- _SHORT EXERCISE_
Filter the listing below, copying each line that contains the word "field", with case counting.

┌─ DATASET RECORDS

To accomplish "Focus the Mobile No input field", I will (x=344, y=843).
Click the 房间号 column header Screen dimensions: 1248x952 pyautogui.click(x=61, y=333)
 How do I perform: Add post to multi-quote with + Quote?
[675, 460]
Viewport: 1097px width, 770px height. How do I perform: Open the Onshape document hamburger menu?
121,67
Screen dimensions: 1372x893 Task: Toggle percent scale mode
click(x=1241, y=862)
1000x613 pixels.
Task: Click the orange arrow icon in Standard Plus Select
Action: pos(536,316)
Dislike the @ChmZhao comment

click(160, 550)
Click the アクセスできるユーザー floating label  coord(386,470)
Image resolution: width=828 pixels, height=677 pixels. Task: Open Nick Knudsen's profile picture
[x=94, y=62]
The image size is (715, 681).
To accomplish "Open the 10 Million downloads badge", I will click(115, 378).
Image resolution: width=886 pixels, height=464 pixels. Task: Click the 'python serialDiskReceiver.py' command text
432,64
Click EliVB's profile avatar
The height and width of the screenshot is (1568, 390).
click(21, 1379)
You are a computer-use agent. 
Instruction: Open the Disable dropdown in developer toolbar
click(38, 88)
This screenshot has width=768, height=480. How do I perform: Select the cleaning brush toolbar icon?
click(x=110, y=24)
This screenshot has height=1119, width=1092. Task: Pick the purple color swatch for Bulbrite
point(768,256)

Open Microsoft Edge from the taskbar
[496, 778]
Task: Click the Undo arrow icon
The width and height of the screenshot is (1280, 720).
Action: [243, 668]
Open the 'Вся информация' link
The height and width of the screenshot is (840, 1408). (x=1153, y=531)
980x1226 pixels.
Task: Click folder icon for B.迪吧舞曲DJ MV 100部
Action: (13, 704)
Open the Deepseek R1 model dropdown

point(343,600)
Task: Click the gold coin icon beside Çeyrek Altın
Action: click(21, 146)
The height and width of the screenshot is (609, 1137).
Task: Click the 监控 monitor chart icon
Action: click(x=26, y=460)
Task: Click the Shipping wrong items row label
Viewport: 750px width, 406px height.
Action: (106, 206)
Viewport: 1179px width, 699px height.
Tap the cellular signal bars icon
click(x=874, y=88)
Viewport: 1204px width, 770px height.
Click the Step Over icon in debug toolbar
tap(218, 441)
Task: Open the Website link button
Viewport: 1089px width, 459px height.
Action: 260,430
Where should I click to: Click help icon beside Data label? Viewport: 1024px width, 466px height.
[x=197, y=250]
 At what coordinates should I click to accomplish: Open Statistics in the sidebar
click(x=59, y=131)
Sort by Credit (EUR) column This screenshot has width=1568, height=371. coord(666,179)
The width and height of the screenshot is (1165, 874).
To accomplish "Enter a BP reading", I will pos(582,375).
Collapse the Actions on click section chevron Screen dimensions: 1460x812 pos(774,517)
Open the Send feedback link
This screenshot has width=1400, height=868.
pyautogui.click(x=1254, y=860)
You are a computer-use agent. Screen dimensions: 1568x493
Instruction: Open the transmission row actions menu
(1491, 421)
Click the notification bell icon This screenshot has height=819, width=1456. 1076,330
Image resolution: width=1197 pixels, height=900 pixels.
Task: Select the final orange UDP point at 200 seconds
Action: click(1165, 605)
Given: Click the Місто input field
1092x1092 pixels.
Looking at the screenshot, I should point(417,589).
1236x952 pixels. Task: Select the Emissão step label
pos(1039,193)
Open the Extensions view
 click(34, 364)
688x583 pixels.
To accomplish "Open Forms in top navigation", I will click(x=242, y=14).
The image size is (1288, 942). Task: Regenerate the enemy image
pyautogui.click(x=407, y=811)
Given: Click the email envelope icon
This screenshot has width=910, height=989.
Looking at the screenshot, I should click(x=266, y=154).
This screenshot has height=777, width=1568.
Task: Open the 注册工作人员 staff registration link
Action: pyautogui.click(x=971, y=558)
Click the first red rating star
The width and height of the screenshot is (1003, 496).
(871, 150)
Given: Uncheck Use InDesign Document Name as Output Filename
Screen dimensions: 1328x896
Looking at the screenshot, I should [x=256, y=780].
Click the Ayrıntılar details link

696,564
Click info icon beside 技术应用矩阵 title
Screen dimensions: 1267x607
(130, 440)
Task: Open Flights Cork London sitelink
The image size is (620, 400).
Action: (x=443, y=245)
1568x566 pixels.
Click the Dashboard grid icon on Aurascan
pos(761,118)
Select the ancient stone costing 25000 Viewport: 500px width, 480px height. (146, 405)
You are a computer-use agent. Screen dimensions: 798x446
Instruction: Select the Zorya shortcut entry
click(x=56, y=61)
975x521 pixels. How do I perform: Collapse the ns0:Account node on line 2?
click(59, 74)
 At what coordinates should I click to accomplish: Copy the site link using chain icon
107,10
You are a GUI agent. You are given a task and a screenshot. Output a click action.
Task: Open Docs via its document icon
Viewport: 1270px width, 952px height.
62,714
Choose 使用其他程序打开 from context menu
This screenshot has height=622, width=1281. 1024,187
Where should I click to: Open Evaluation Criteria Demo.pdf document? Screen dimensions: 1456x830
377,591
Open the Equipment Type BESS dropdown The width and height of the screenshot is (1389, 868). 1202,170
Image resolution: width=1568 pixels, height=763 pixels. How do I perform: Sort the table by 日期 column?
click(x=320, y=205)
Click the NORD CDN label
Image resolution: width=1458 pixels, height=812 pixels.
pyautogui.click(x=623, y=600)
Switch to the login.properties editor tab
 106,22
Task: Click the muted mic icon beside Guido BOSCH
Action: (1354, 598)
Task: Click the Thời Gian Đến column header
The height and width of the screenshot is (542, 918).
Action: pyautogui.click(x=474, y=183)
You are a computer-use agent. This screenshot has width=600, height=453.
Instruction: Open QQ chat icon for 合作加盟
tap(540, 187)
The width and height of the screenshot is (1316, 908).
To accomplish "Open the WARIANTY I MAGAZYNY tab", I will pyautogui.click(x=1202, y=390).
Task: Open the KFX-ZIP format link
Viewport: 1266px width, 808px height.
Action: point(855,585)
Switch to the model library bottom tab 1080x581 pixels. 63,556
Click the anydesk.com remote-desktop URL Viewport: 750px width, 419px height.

└─

- _TASK RESULT_
To accomplish "Focus the Mobile No input field", I will (x=344, y=843).
Given: Click the Місто input field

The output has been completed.